◆ **About this exercise**: Without including any pictures, write out the listing below exactly.

◆ **Records to use**:
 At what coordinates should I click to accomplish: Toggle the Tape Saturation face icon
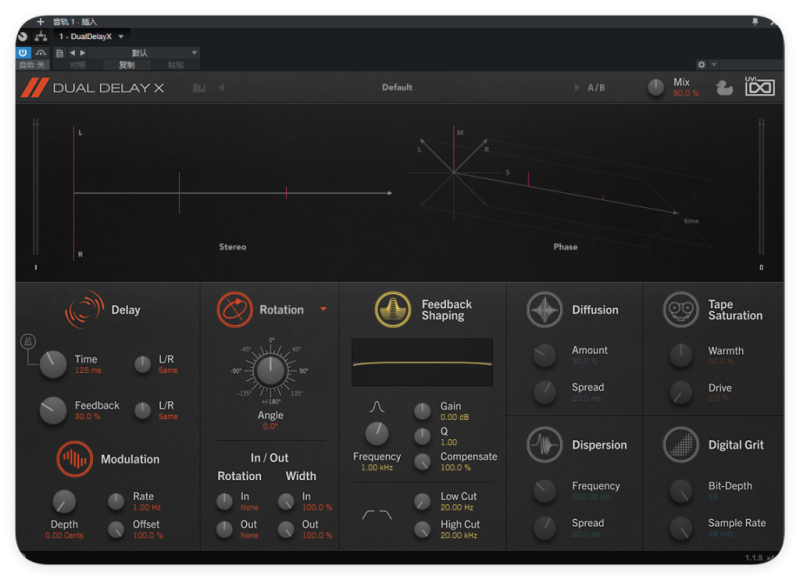pos(681,310)
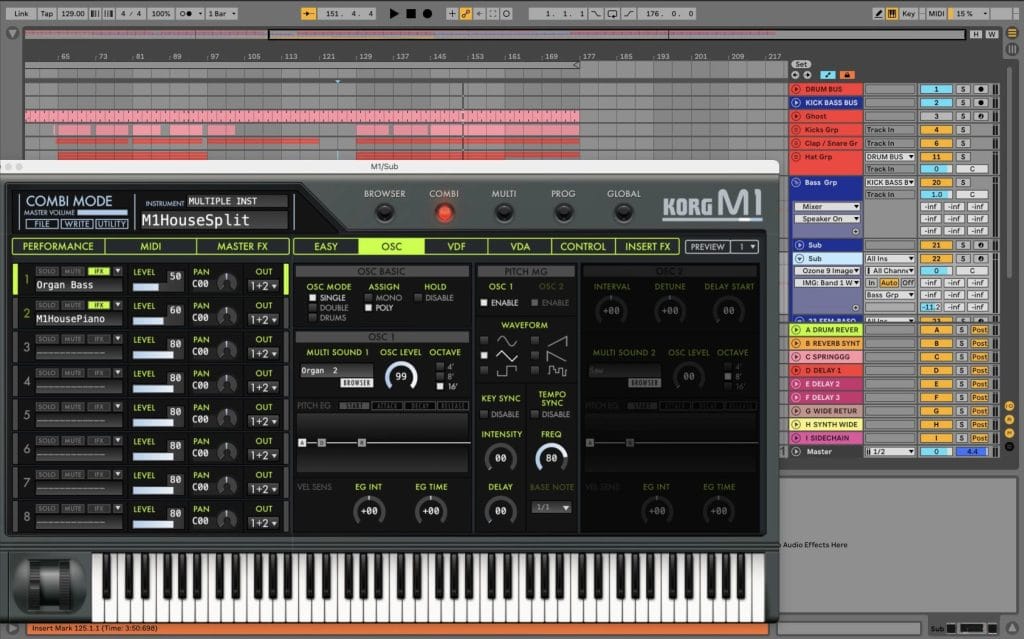
Task: Click the Record button in the transport
Action: pyautogui.click(x=427, y=14)
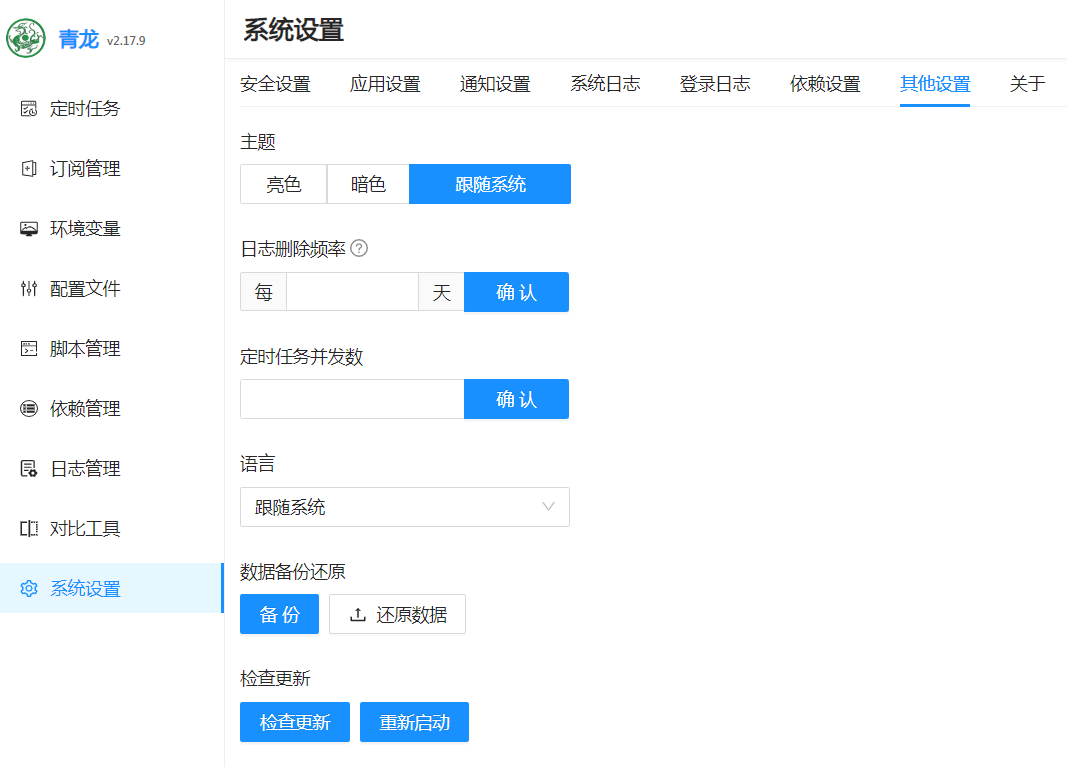Click the 配置文件 sliders icon
This screenshot has width=1067, height=767.
point(29,289)
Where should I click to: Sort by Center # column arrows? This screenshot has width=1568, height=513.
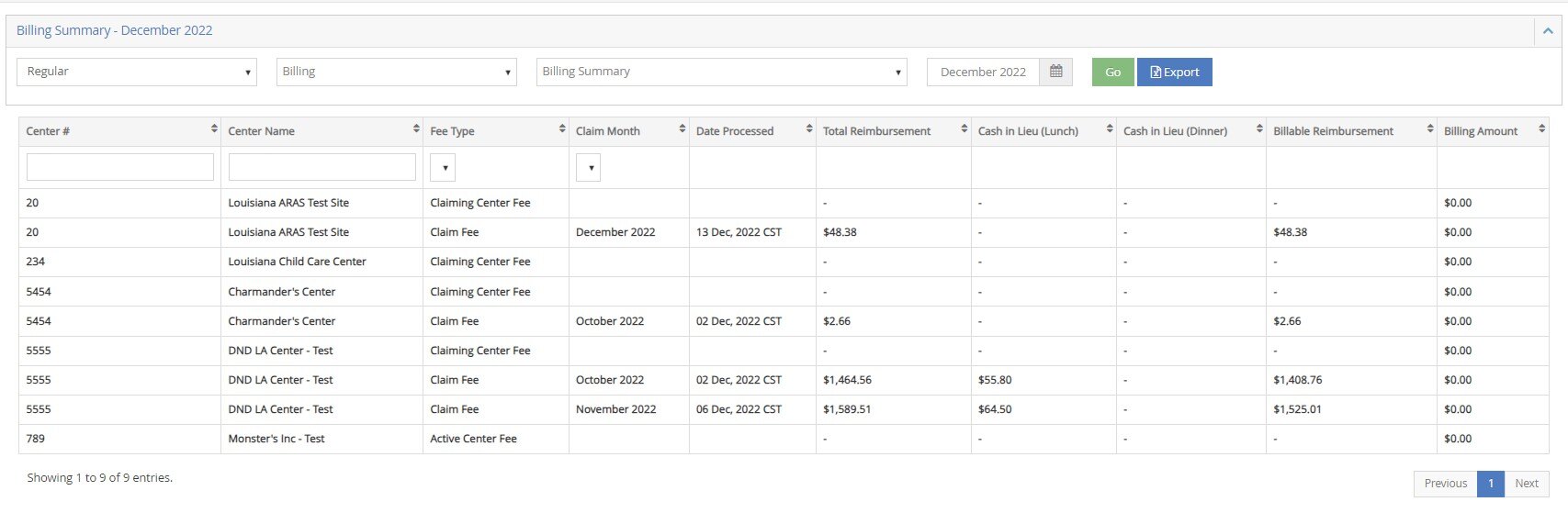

◆ **Answer to this task**:
 At what coordinates should I click to accomplish: Toggle the Tape Saturation face icon
pos(681,310)
Task: Click the Record button in the transport
Action: pyautogui.click(x=427, y=14)
Click the 配置文件 sliders icon
This screenshot has width=1067, height=767.
point(29,289)
Where should I click to: Sort by Center # column arrows? This screenshot has width=1568, height=513.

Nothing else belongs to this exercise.